The issue is an unauthenticated stored cross-site scripting (XSS) condition. Because no login is required, an external attacker can submit malicious input through the loan-amount and loan-period parameters and have that content stored and later executed in visitors’ browsers whenever an affected page is viewed.
Security Weakness
The root cause is insufficient input sanitization and output escaping for user-supplied values tied to the loan-amount and loan-period parameters. This means untrusted content can be accepted and then rendered back to users in a way that allows script execution.
At the time of reporting, there is no known patch available. From a risk-management perspective, that elevates the importance of compensating controls and a clear decision on whether continued use is acceptable. Reference details: CVE Record and Wordfence advisory.
Technical or Business Impacts
Stored XSS can directly impact the business by enabling attackers to run malicious scripts in the context of your site. Depending on where the injected content appears and who visits the page (customers, prospects, employees, or administrators), this can lead to session compromise, unauthorized actions performed in a user’s browser, defacement, or traffic redirection to fraudulent pages.
For marketing and revenue teams, the risk includes brand damage (malicious pop-ups or redirects on campaign landing pages), lost conversions, and ad platform penalties if users report unsafe experiences. For executives and compliance stakeholders, this can increase exposure to privacy complaints and incident response costs, especially if customer data or authenticated sessions are impacted.
Recommended remediation (given “no known patch available”): consider uninstalling Quick Interest Slider (≤ 3.1.5) and replacing it with a supported alternative.
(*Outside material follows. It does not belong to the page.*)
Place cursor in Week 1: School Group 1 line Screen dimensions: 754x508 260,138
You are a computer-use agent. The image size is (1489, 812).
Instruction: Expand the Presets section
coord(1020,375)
If immediate removal is not feasible, apply mitigations aligned to your risk tolerance: limit where the slider is used (avoid high-value pages), increase monitoring for unexpected content changes, review site logs for suspicious requests targeting the affected parameters, and consider a web application firewall (WAF) rule set that can help block common script injection patterns.
Similar attacks (real-world examples): stored or reflected XSS remains a common web risk and has affected widely used ecosystems and products, including Kaseya VSA (CVE-2021-30116) and Apache Log4j (CVE-2021-44228) (a different vulnerability class, but a comparable lesson in how untrusted input can lead to high-impact outcomes).